**PROMPT**:
Precise copying is required. Return the data below in full.

**INPUT DATA**:
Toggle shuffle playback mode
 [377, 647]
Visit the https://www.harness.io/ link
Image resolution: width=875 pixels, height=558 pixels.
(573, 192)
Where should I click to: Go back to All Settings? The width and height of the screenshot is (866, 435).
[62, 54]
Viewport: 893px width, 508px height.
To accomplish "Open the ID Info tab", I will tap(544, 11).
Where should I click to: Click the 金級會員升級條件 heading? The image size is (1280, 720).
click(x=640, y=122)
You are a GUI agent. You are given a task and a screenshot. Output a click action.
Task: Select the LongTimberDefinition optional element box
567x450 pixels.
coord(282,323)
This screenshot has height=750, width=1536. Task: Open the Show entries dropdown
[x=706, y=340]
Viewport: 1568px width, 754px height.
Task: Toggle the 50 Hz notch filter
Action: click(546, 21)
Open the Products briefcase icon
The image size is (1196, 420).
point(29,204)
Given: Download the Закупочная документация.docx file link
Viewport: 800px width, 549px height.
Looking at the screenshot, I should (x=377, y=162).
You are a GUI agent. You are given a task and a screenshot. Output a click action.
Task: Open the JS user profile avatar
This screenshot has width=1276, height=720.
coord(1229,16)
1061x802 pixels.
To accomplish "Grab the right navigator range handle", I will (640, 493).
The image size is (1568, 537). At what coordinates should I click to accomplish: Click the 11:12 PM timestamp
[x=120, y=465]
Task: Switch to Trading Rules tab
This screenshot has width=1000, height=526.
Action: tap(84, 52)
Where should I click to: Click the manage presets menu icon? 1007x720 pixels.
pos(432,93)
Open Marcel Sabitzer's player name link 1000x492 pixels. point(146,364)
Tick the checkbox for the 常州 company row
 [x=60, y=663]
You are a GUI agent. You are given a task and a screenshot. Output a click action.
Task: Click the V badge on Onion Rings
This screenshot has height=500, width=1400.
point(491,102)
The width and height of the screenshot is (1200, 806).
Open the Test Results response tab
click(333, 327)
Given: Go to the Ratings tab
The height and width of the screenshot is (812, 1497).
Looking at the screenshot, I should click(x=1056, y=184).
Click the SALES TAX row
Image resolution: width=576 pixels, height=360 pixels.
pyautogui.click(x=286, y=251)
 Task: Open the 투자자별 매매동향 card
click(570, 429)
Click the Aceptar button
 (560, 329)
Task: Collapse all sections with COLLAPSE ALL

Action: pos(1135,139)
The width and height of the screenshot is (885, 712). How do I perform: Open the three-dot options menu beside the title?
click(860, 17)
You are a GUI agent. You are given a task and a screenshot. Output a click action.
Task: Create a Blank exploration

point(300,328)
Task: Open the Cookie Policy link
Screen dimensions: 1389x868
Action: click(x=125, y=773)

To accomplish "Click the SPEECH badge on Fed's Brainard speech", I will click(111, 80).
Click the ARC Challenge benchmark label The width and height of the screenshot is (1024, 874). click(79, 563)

**SOLUTION TO THIS EXERCISE**:
Toggle shuffle playback mode
 [377, 647]
Visit the https://www.harness.io/ link
Image resolution: width=875 pixels, height=558 pixels.
(573, 192)
Where should I click to: Go back to All Settings? The width and height of the screenshot is (866, 435).
[62, 54]
Viewport: 893px width, 508px height.
To accomplish "Open the ID Info tab", I will tap(544, 11).
Where should I click to: Click the 金級會員升級條件 heading? The image size is (1280, 720).
click(x=640, y=122)
You are a GUI agent. You are given a task and a screenshot. Output a click action.
Task: Select the LongTimberDefinition optional element box
567x450 pixels.
coord(282,323)
This screenshot has height=750, width=1536. Task: Open the Show entries dropdown
[x=706, y=340]
Viewport: 1568px width, 754px height.
Task: Toggle the 50 Hz notch filter
Action: click(546, 21)
Open the Products briefcase icon
The image size is (1196, 420).
point(29,204)
Given: Download the Закупочная документация.docx file link
Viewport: 800px width, 549px height.
Looking at the screenshot, I should (x=377, y=162).
You are a GUI agent. You are given a task and a screenshot. Output a click action.
Task: Open the JS user profile avatar
This screenshot has width=1276, height=720.
coord(1229,16)
1061x802 pixels.
To accomplish "Grab the right navigator range handle", I will (640, 493).
The image size is (1568, 537). At what coordinates should I click to accomplish: Click the 11:12 PM timestamp
[x=120, y=465]
Task: Switch to Trading Rules tab
This screenshot has width=1000, height=526.
Action: tap(84, 52)
Where should I click to: Click the manage presets menu icon? 1007x720 pixels.
pos(432,93)
Open Marcel Sabitzer's player name link 1000x492 pixels. point(146,364)
Tick the checkbox for the 常州 company row
 [x=60, y=663]
You are a GUI agent. You are given a task and a screenshot. Output a click action.
Task: Click the V badge on Onion Rings
This screenshot has height=500, width=1400.
point(491,102)
The width and height of the screenshot is (1200, 806).
Open the Test Results response tab
click(333, 327)
Given: Go to the Ratings tab
The height and width of the screenshot is (812, 1497).
Looking at the screenshot, I should click(x=1056, y=184).
Click the SALES TAX row
Image resolution: width=576 pixels, height=360 pixels.
pyautogui.click(x=286, y=251)
 Task: Open the 투자자별 매매동향 card
click(570, 429)
Click the Aceptar button
 (560, 329)
Task: Collapse all sections with COLLAPSE ALL

Action: pos(1135,139)
The width and height of the screenshot is (885, 712). How do I perform: Open the three-dot options menu beside the title?
click(860, 17)
You are a GUI agent. You are given a task and a screenshot. Output a click action.
Task: Create a Blank exploration

point(300,328)
Task: Open the Cookie Policy link
Screen dimensions: 1389x868
Action: click(x=125, y=773)

To accomplish "Click the SPEECH badge on Fed's Brainard speech", I will click(111, 80).
Click the ARC Challenge benchmark label The width and height of the screenshot is (1024, 874). click(79, 563)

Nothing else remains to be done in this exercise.